■ **Document segment**:
..............................

I take grave exceptions to those comments. You were not there.

I can assure you that my employee was by no means starving. 
And not only was she shop-lifting, she was being aided and abetted by an employee of the other store.
I was friendly with the manager of the other shop.

What would YOU have done!


----------



## zebedee

MOD NOTE:

The off-shoot about Cervantes' quote is now in a thread in its own right which can be found here


----------



## aleechay

maxiogee said:


> I take grave exceptions to those comments. You were not there.
> 
> I can assure you that my employee was by no means starving.
> And not only was she shop-lifting, she was being aided and abetted by an employee of the other store.
> I was friendly with the manager of the other shop.
> 
> What would YOU have done!


I think this kind of distinction is exactly what the original question is about. In the specific situation of the video store, I think I would have spoken with my friend, the manager of the other shop, to help figure out how to improve his security. You could imply that you knew that shoplifting was going on without targeting a specific person. Next, in the role of manager, I would keep a sharp eye on an employee whom I knew to be dishonest in one context. If I catch her dipping into the till, then it is part of my job to take action about that. It just seems to be addressing things at a micro rather than macro level to tell on her petty theft, and also to be not specifically your business, but that's just the impression I have. I think we need to beware that with a little authority we take on a judgemental role with others rather than looking at how to improve things overall. Again, I am speaking from a gut level, and don't mean to demean the difficulty of making these decisions.   Aleechay


----------



## maxiogee

aleechay said:


> I think this kind of distinction is exactly what the original question is about. In the specific situation of the video store, I think I would have spoken with my friend, the manager of the other shop, to help figure out how to improve his security. You could imply that you knew that shoplifting was going on without targeting a specific person. Next, in the role of manager, I would keep a sharp eye on an employee whom I knew to be dishonest in one context. If I catch her dipping into the till, then it is part of my job to take action about that. It just seems to be addressing things at a micro rather than macro level to tell on her petty theft, and also to be not specifically your business, but that's just the impression I have. I think we need to beware that with a little authority we take on a judgemental role with others rather than looking at how to improve things overall. Again, I am speaking from a gut level, and don't mean to demean the difficulty of making these decisions.   Aleechay



I was already keeping a sharp eye on all the employees.

..............................

■ **Data segment**:
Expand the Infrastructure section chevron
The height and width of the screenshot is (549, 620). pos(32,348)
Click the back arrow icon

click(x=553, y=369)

..............................

■ **Work instructions**:
A. In the forum thread about the shoplifting employee, condense the paragraph beginning "I think this kind of distinction" into a short bulleted list that keeps its main points.
B. Name every username that appears as a post header in the forum thread about the shoplifting employee.
C. Extend maxiogee's reply in the forum thread about the shoplifting employee, beginning right after "I was already keeping a sharp eye on all the employees."
The listing plays no part in these tasks.

■ **Expected outputs**:
A.
- The distinction raised is what the original question is about.
- In the video store case, the poster would have spoken with the friend who managed the other shop about improving his security, hinting that shoplifting was going on without naming anyone.
- As manager, the poster would watch closely an employee known to be dishonest in one context, and would act if she were caught taking money from the till.
- Reporting her petty theft seems to address things at a micro rather than macro level, and seems not specifically the manager's business.
- People given a little authority should beware of taking on a judgmental role instead of improving things overall.
- The poster speaks from gut feeling and does not mean to belittle how hard such decisions are.

B.
- zebedee
- aleechay
- maxiogee

C.
There was no way to inform the other manager without giving details - we were both dealing with just a handful of employees. Better to indicate who was at fault than to cast unwarranted suspicion on others, and cause the other manager to waste time checking up on all of them.
My staff knew, from a previous incident, where I stood on 'petty' issues — there are no petty issues! One is either honest or one isn't.
My action in this instance marked a notification that I would act immediately on dishonesty issues.


----------



## .   1

aleechay said:


> I think this kind of distinction is exactly what the original question is about. In the specific situation of the video store, I think I would have spoken with my friend, the manager of the other shop, to help figure out how to improve his security. You could imply that you knew that shoplifting was going on without targeting a specific person. Next, in the role of manager, I would keep a sharp eye on an employee whom I knew to be dishonest in one context. If I catch her dipping into the till, then it is part of my job to take action about that. It just seems to be addressing things at a micro rather than macro level to tell on her petty theft, and also to be not specifically your business, but that's just the impression I have. I think we need to beware that with a little authority we take on a judgemental role with others rather than looking at how to improve things overall. Again, I am speaking from a gut level, and don't mean to demean the difficulty of making these decisions. Aleechay


By nipping it in the bud it is entirely possible that maxiogee saved the thief from far more serious trouble.
Being busted for stealing a few lollies is on a different level of severity to that of stealing money from the till.
This was not a simple case of shoplifting but rather a case of collusion.  It is a well known tactic of thieves and hoodlums to entrap others into the scheme by blackmail.  The mug is invited to steal just a little thing and then just a few little things and then a few not so little things then when the time is ripe the mug is confronted and told that if they do not do whatever the hoodlum tells them then the hoodlum will reveal the theft.

In the case reported by maxiogee the mug was lucky that it was stopped at the lolly level and it is entirely possible that after some reflection the mug will come to appreciate the courage shown by maxiogee.

.,,


----------



## natasha2000

. said:


> In the case reported by maxiogee the mug was lucky that it was stopped at the lolly level and it is entirely possible that after some reflection the mug will come to appreciate the courage shown by maxiogee.
> .,,


 
IF the mug ever realizes it.....


----------



## Victoria32

natasha2000 said:


> I see your point. And I think given the same circumstances, I would do the same, and with the same logic you used.
> But, let's try the other way around. What if the father, having access to proofs, takes the advantage of it and decides to protect his son by inflinging the law and steals the tape? Having a cold head, we all would agree it is not moral... But... If you were in his shoes? What would you do? (well, providing you decide to protect your son in this way?) I am sure that more than one parent would decide for this version...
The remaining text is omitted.